1.设备开机,系统启动时将执行 /system/etc/init/audioserver.rc ,运行 /system/bin/ 目录下的 audioserver 服务。audioserver.rc 内容如下:
service audioserver /system/bin/audioserver
class core
user audioserver
# media gid needed for /dev/fm (radio) and for /data/misc/media (tee)

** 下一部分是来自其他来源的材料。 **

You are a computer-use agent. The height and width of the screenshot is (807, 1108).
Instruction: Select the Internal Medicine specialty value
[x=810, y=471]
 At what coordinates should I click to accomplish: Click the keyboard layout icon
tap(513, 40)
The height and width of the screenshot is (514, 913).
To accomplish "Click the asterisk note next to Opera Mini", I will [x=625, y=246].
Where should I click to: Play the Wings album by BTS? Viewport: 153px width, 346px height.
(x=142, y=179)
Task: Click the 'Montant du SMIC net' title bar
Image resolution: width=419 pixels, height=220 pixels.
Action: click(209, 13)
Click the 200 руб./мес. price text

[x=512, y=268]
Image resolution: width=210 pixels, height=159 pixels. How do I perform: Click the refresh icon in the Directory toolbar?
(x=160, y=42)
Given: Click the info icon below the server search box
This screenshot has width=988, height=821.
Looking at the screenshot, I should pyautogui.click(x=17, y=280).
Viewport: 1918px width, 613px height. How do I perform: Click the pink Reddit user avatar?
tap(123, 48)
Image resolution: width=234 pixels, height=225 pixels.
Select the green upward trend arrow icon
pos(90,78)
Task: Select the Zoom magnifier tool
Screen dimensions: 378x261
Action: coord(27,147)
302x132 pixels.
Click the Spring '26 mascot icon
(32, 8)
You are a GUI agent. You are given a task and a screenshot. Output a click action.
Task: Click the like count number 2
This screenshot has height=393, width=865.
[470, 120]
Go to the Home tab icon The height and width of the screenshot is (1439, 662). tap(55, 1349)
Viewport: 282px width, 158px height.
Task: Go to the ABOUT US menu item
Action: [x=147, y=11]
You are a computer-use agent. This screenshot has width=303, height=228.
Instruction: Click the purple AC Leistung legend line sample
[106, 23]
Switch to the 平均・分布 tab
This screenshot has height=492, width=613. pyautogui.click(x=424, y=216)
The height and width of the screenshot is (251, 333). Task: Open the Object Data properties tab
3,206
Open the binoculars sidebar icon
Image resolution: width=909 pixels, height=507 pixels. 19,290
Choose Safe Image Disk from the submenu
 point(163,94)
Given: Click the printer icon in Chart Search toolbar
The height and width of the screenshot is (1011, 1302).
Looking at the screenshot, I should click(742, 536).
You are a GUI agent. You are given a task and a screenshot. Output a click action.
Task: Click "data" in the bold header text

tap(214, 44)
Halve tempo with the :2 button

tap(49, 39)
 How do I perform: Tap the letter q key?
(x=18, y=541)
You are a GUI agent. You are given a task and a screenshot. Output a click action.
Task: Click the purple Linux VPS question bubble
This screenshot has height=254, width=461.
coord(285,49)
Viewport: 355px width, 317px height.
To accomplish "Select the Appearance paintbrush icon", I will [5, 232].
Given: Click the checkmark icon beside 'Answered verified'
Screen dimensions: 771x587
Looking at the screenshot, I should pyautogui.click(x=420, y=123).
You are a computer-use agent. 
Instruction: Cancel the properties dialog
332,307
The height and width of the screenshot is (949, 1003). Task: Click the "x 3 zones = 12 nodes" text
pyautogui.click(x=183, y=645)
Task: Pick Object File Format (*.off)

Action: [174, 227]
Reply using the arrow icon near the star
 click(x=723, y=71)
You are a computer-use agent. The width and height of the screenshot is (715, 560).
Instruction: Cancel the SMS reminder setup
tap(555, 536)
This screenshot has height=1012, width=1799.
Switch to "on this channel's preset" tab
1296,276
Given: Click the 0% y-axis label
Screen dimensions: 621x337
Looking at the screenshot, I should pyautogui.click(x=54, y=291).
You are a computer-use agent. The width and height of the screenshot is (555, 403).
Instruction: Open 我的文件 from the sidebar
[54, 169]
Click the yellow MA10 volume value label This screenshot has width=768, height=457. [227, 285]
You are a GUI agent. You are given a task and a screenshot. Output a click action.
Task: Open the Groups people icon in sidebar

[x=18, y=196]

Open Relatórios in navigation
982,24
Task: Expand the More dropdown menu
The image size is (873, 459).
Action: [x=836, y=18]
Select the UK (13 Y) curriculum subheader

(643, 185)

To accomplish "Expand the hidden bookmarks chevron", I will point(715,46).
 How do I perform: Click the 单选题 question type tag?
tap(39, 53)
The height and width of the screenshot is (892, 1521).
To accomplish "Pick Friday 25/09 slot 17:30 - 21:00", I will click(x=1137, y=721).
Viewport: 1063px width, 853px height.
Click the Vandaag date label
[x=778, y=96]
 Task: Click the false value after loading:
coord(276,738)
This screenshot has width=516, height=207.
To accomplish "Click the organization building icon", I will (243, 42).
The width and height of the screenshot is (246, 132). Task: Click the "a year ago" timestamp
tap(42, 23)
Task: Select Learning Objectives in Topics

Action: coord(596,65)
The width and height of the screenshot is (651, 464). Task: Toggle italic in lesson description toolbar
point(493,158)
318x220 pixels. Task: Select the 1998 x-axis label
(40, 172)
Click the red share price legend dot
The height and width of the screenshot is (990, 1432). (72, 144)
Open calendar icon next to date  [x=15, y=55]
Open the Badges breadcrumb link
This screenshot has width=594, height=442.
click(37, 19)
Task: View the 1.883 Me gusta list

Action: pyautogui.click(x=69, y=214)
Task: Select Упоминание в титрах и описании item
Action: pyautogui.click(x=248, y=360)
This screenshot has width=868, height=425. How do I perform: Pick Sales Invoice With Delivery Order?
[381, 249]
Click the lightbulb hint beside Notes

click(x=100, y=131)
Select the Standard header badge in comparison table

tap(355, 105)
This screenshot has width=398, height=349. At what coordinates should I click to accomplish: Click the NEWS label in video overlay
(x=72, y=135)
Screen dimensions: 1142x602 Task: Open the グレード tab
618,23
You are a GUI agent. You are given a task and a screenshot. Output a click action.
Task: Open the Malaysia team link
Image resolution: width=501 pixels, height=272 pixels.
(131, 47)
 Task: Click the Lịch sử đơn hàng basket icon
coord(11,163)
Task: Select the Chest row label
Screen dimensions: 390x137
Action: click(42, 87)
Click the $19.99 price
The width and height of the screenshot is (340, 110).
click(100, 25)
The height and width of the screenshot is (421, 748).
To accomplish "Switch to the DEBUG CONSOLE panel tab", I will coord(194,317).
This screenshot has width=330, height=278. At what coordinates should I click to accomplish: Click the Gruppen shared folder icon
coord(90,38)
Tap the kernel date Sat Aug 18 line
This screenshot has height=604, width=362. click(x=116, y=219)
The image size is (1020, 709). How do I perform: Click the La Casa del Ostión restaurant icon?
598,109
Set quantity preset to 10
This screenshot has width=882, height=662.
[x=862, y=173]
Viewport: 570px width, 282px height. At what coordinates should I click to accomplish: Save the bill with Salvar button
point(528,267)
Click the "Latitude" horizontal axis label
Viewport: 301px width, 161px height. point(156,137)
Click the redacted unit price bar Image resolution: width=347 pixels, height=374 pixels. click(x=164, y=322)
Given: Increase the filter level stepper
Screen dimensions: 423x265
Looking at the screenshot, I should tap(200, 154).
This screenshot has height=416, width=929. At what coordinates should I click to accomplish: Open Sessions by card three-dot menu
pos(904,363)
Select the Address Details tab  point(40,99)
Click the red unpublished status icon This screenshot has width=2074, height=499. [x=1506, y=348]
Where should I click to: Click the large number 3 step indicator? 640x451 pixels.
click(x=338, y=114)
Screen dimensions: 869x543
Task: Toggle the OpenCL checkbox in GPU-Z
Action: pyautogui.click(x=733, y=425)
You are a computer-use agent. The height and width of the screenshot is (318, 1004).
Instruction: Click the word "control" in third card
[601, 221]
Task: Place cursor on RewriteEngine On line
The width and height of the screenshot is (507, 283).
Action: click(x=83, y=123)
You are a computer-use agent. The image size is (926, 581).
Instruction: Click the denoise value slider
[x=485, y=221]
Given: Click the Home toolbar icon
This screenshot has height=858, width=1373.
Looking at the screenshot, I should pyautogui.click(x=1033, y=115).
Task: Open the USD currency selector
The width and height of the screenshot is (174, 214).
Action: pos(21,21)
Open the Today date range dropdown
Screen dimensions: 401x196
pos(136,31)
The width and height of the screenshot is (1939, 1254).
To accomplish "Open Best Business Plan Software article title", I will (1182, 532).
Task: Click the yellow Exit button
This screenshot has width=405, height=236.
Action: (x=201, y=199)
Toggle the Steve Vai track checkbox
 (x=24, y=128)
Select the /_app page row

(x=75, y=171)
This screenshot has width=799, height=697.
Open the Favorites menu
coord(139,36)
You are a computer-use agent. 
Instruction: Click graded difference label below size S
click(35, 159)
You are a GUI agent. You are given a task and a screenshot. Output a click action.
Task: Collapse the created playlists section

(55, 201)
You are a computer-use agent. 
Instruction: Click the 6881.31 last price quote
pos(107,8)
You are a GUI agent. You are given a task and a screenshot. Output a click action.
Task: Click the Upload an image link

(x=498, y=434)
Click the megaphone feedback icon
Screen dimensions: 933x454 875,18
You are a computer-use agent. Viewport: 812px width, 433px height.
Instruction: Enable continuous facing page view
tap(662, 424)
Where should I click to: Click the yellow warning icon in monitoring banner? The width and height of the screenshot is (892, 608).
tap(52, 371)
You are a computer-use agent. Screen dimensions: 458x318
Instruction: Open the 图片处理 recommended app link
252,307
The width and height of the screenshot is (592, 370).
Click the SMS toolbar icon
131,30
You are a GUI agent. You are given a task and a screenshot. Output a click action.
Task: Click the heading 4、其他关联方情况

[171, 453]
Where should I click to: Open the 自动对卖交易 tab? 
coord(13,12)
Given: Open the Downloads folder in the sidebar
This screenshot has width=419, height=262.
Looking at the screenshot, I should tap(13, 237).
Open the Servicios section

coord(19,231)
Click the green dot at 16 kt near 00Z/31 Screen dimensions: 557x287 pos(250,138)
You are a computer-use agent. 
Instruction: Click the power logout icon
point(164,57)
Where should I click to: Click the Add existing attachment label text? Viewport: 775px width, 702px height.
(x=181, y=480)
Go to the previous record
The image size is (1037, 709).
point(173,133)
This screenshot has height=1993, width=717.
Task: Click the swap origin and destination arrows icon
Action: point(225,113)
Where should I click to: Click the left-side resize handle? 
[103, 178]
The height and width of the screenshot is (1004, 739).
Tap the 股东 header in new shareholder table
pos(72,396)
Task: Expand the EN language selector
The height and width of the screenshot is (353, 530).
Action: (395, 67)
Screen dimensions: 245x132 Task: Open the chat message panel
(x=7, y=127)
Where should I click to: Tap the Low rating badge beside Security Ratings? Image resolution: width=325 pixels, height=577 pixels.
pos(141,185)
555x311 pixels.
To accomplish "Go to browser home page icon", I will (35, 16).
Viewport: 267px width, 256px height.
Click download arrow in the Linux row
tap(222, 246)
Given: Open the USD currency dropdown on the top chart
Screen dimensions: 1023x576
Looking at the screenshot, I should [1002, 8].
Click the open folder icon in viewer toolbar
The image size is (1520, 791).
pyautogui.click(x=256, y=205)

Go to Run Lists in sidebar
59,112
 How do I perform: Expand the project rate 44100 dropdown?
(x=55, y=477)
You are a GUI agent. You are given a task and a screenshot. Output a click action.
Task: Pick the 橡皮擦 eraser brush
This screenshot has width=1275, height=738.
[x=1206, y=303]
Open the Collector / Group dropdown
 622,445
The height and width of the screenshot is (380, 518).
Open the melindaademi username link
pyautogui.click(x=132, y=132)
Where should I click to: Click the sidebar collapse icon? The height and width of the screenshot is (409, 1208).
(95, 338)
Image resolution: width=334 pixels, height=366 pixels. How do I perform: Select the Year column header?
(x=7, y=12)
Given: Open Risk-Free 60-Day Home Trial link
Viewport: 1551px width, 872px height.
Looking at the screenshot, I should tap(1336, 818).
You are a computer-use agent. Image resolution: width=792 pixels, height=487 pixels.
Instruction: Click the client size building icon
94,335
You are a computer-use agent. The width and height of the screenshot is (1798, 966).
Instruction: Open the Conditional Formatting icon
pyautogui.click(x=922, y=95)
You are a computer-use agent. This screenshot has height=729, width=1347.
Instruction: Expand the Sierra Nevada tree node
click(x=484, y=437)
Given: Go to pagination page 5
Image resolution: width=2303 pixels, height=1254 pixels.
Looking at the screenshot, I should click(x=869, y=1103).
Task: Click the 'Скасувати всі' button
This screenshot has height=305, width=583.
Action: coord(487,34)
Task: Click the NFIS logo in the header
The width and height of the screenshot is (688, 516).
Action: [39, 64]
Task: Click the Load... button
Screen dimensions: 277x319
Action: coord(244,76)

group audio camera drmrpc inet media mediadrm net_bt net_bt_admin net_bw_acct
ioprio rt 4
writepid /dev/cpuset/foreground/tasks /dev/stune/foreground/tasks
onrestart restart vendor.audio-hal-2-0
# Keep the original service name for backward compatibility when upgrading
# O-MR1 devices with framework-only.
onrestart restart audio-hal-2-0
disabled
on property:vts.native_server.on=1
stop audioserver
on property:vts.native_server.on=0
start audioserver
2.进程入口:
int main(int argc __unused, char **argv)
{
......
if (doLog && (childPid = fork()) != 0){
...
}else{
...
// all other services
if (doLog) {
prctl(PR_SET_PDEATHSIG, SIGKILL); // if parent media.log dies before me, kill me also
setpgid(0, 0); // but if I die first, don't kill my parent
}
android::hardware::configureRpcThreadpool(4, false /*callerWillJoin*/);
sp<ProcessState> proc(ProcessState::self());
sp<IServiceManager> sm = defaultServiceManager();
ALOGI("ServiceManager: %p", sm.get());
AudioFlinger::instantiate();
AudioPolicyService::instantiate();
// AAudioService should only be used in OC-MR1 and later.
// And only enable the AAudioService if the system MMAP policy explicitly allows it.
// This prevents a client from misusing AAudioService when it is not supported.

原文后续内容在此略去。